Examples of transvaginal network lawsuits
Ethicon and its parent company Johnson & Johnson have been the subject of more lawsuits related to vaginal networks than any other manufacturer. The highest single lawsuit of $ 57.1 million in 2017 was awarded by a Philadelphia jury to Ella Ebaugh, who suffered from chronic pain and urinary incontinence after two Ethicon pelvic mesh implants were eroded into her urethra and they performed three surgeries had to remove the network.
Meanwhile, Johnson & Johnson agreed to a $ 120 million agreement between 2000 and 3000 applicants in January 2016. However, this is still only part of the cases the company faces.
C. R. Bard has also resolved many cases, including paying an applicant $ 68 million and resolving over 3,000 cases for a total of $ 200 million. At the time of their last settlement, C. R. Bard is still facing over 10,000 unsolved cases.
Boston Scientific is currently facing more than 20,000 network lawsuits and, in May 2015, awarded $ 100 million to a woman equipped with her Pinnacle and Advantage Fit network products. This is the largest single judgment that has ever been paid in a transvaginal online lawsuit.

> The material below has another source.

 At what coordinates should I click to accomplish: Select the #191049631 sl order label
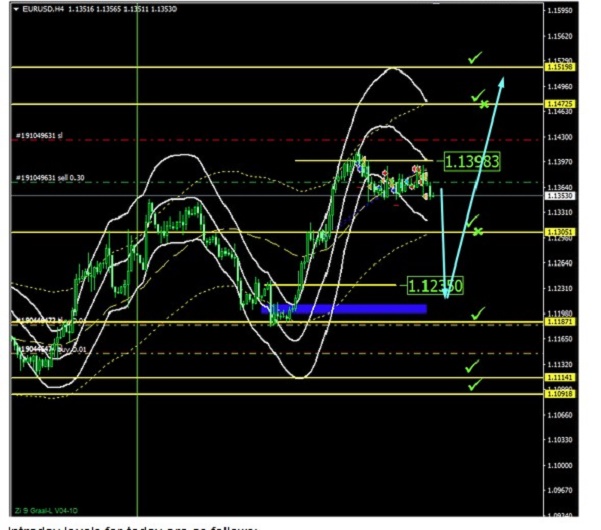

There are still thousands of cases that have not yet been resolved in court, and studies have shown that it is far more likely that more people will be injured by transvaginal networks in the future. Currently, a total of over $ 5 billion has been paid to applicants. We could only name a few examples, but many other companies, including Neomedic Coloplast and Endo / American Medical Systems, had to pay out millions of patients equipped with their transvaginal network products.
Are transvaginal network products still on the market?
As of April 16, 2019, no new transvaginal network products will be sold on the market. This is the date on which the FDA asked Boston Scientific and Coloplast to immediately stop marketing their products and ordered them to remove any remaining products from the market.
Therefore, no transvaginal network products are legally available on the market. However, there can still be thousands of women who have had these products implanted but who do not yet have any adverse side effects. If someone with a transvaginal network hurts them in the future, they can file a lawsuit against the manufacturers.
The latest with transvaginal mesh products
Although no manufacturer has legally sold or marketed transvaginal mesh products in the United States, there are still many patients who have had such products implanted. Anyone with a transvaginal network should be well aware of the health risks they pose and consider seeing their doctor for the slightest signs of pain, incontinence, bleeding, or other symptoms associated with these products.
All women with transvaginal meshes are entitled to file a lawsuit against their manufacturer. However, it can be more difficult to successfully file a lawsuit without having to claim certain damages.